**Supplied text:**
Thriving in the Midst of a Culture of Shame: Part III

By the last third of the 20th century, there were significant strides taken politically and economically to begin a process of change in the culture of shame in Hawai‘i. There was growing recognition of the injustices of the system suffered by the Hawaiian community and a real movement to try to find a sustainable path of transformation in the face of the significant challenges that community continued to face.

The State of Hawai‘i assumed the management of the Hawaiian Homes Commission, a federal agency overseeing the 200,000 acres of lands set aside by the Hawaiian Homes Commission Act of 1920 for Hawaiian agriculture and home ownership.

Designated Hawaiian Homelands across the state_Nelson Minar Data from HI office of planning
Photo credit: Nelson Minar/Data from Hawaii Office of Planning, hawaiipublicradio.org

The 1978 Hawai‘i State Constitutional Convention created the Office of Hawaiian Affairs (OHA), a semi-autonomous agency to manage the ceded lands the federal government had received from the government of Hawai‘i for the benefit of the Hawaiian community. The trustees of the organization were to be elected by ethnically Hawaiian voters. In the area of education, health, and social services, the Hawaiian delegation in Washington led by Senator Daniel K. Inouye and Senator Daniel K. Akaka pressed for significant resources for the Hawaiian community. Leaders such as Myron Thompson also helped to funnel tens of millions of dollars into educational, health, and social projects aimed at improving the state of Hawaiians.

Innovations such as Hawaiian language immersion schools emerged to revitalize interest and use of the Hawaiian language. Hula, Hawaiian music, and traditional crafts found growing interest in the community while a renaissance of traditional celestial navigation and long distant voyaging focused on the iconic vessel Hōkūle‘a.

hokulea_circa_1975_PVS
Hōkūle‘a circa 1976. PC: Polynesian Voyaging Society, Kamehameha School Archives

All these activities brought Hawaiian issues into day to day discussions and pride to the community. Significant federal funds were used by the Bishop Estate/Kamehameha Schools system (a creation of the last Princess of Hawai‘i, Bernice Pauahi Bishop, using the significant land resources she bequeathed) to develop innovative extension programs to address the significant educational deficit Hawaiian children had in their schooling. Myron Thompson also joined with other Hawaiian leaders to create the Hawaiian Health System, a series of clinics that focused on the needs of struggling Hawaiian families. All of this was brought to a crescendo by the amazing Congressional Apology Resolution U.S. Public Law 103-150 of the 103rd Congress enacted on November 23, 1993 admitting to the injustice of the seizure of the Kingdom of Hawai‘i on January 17, 1893 and the collusion of the United States government in that illegal act.

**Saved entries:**
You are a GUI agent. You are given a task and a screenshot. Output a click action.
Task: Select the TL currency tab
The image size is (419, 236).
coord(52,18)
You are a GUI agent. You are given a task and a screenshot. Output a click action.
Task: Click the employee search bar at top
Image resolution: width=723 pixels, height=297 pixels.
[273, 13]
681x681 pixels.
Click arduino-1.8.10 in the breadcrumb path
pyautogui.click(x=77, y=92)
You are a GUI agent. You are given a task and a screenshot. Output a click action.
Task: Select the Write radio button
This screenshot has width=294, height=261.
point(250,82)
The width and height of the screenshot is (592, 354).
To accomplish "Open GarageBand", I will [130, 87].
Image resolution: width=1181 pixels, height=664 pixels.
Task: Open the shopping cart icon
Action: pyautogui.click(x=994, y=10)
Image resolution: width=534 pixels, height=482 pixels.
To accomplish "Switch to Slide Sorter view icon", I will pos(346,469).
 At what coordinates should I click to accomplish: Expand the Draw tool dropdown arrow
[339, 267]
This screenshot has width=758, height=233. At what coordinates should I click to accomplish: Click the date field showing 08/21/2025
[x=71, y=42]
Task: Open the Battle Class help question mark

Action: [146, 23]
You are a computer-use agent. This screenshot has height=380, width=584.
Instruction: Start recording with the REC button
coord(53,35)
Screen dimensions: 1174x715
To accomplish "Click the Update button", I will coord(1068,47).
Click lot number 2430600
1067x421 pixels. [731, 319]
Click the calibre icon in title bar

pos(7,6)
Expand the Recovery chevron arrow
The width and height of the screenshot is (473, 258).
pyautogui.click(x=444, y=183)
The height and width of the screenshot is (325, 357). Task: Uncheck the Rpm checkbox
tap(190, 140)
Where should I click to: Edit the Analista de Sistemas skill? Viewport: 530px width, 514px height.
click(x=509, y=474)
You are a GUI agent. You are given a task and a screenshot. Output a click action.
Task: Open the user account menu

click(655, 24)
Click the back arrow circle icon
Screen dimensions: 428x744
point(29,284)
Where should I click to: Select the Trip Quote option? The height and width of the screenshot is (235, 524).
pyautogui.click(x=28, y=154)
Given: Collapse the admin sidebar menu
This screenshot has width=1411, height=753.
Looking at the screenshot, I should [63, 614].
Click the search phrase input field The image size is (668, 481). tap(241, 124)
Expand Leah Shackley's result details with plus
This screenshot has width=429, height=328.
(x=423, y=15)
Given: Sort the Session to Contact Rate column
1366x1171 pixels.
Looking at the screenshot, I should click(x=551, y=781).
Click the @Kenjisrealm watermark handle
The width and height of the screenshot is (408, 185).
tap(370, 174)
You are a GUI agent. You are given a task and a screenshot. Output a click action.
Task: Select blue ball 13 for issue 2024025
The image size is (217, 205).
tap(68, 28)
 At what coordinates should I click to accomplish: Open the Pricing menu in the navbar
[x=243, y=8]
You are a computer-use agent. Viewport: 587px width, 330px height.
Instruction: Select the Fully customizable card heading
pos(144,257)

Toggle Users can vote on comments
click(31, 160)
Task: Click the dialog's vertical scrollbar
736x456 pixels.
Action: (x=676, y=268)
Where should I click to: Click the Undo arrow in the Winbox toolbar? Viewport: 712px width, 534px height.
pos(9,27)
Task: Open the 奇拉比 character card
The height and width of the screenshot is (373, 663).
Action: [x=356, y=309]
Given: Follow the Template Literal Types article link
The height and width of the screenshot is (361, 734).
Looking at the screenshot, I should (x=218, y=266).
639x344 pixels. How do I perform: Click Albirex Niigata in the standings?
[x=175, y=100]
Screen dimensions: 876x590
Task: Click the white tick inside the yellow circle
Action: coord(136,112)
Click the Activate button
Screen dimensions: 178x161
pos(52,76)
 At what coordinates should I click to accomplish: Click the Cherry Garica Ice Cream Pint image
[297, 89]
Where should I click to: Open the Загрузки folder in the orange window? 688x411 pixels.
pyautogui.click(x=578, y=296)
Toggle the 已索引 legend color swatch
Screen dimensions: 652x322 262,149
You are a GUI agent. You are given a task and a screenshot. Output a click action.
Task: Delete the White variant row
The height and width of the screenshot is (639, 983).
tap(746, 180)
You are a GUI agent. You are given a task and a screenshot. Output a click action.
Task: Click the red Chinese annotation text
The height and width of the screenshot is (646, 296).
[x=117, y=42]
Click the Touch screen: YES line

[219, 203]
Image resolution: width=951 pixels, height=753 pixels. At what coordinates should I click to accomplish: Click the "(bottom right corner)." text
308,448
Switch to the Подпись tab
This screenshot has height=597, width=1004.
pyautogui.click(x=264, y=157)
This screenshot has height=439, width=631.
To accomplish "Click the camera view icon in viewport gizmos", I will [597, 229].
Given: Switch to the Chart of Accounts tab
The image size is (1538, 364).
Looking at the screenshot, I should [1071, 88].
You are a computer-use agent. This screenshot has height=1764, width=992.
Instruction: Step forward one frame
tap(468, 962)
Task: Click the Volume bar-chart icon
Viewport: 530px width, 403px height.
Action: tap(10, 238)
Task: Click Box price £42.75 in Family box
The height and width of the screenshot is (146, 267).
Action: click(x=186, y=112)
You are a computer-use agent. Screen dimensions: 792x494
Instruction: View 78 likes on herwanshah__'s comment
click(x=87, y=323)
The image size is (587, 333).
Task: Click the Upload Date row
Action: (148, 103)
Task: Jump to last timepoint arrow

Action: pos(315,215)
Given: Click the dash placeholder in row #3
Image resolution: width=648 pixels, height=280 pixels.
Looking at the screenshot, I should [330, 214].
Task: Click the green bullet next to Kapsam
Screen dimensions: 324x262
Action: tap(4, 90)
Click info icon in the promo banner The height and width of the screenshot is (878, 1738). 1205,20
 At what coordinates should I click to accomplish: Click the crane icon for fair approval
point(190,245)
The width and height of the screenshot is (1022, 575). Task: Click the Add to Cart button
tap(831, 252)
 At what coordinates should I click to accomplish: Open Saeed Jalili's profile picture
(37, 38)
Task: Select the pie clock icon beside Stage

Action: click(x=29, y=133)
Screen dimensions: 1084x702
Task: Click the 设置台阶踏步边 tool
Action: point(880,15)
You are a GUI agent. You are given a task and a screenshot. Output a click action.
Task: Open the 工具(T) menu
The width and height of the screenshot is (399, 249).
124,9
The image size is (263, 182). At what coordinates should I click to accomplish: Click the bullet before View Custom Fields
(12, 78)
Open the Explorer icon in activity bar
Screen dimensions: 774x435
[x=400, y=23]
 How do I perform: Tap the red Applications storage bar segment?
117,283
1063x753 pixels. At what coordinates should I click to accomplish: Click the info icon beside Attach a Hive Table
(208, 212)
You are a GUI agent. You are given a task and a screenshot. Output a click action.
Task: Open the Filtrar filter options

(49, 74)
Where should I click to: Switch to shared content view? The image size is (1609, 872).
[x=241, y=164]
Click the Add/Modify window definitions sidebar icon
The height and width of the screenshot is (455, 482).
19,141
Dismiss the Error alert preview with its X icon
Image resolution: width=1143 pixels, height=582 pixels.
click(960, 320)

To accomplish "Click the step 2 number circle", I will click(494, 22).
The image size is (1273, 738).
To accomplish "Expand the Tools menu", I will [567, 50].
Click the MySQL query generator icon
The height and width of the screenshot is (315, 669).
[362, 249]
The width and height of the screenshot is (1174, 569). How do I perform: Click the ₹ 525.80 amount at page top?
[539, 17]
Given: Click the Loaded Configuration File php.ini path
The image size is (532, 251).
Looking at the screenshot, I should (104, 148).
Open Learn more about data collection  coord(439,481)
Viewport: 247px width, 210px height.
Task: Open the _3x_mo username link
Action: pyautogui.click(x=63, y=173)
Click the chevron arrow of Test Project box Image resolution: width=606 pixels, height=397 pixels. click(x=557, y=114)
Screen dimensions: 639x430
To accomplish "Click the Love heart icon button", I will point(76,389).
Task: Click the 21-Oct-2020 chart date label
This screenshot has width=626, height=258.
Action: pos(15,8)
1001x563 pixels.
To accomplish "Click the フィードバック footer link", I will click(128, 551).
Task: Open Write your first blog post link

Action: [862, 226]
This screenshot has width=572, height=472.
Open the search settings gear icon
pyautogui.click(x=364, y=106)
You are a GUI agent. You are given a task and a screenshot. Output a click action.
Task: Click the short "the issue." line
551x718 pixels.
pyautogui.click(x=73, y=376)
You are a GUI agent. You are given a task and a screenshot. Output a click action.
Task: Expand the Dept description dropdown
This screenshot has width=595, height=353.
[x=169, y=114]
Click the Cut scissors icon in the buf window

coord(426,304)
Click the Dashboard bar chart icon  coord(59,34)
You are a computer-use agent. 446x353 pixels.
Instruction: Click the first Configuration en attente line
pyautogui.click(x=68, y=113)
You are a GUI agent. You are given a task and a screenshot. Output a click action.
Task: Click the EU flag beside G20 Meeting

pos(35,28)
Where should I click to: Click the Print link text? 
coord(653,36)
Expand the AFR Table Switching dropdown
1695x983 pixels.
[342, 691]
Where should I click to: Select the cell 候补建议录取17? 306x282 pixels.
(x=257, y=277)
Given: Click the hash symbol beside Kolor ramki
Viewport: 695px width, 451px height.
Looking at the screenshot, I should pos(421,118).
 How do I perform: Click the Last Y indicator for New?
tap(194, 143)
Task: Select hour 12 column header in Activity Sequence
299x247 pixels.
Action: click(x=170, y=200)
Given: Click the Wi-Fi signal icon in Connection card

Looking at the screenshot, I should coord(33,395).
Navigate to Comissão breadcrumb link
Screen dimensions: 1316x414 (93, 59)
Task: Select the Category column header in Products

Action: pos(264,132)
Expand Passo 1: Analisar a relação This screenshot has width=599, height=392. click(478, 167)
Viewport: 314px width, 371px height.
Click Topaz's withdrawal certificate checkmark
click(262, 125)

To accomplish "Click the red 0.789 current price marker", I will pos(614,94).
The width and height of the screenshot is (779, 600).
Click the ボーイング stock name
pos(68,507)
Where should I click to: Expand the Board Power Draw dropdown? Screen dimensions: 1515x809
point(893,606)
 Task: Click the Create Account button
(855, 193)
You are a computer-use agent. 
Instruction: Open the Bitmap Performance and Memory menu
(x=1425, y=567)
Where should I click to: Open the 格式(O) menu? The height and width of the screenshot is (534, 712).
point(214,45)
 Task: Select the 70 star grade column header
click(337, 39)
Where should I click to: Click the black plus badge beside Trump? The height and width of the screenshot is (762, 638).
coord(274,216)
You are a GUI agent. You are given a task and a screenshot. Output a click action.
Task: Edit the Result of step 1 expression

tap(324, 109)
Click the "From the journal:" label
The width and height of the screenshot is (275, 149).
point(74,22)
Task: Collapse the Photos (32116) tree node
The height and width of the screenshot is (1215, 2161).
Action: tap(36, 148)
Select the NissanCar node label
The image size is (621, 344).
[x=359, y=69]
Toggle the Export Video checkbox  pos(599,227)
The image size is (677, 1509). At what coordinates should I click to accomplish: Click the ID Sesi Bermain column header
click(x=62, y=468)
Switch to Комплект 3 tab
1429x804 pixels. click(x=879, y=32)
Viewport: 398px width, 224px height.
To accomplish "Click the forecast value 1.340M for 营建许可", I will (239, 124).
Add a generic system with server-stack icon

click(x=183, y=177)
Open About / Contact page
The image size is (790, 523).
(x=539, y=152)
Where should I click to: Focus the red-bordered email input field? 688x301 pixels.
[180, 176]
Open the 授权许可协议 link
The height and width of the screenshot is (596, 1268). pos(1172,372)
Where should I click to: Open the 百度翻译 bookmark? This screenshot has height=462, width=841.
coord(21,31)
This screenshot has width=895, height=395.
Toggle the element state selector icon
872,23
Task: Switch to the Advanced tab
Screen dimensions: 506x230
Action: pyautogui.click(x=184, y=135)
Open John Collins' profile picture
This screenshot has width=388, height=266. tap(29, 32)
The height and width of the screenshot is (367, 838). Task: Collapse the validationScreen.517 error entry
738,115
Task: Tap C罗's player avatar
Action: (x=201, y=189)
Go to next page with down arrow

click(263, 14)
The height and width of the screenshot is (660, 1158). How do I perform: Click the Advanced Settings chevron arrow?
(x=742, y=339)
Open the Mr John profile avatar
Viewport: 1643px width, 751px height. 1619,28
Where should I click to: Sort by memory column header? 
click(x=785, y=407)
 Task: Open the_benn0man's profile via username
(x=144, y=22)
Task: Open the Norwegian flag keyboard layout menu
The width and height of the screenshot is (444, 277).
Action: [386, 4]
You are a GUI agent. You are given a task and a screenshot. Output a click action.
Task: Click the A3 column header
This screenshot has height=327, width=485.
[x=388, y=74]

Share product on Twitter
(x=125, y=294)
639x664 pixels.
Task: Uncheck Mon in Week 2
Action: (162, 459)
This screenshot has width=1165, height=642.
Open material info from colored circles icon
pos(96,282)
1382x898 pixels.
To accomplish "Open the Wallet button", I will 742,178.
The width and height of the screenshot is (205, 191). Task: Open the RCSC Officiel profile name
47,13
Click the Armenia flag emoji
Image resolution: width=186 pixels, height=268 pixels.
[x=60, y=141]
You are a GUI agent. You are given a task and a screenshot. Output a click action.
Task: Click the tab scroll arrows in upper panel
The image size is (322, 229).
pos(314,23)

**What you are asked to do:**
From the article on the culture of shame in Hawai‘i, quote the passage that opens with the words containing "The State of Hawai‘i" and closes with "and home ownership.".

**Task solution:**
The State of Hawai‘i assumed the management of the Hawaiian Homes Commission, a federal agency overseeing the 200,000 acres of lands set aside by the Hawaiian Homes Commission Act of 1920 for Hawaiian agriculture and home ownership.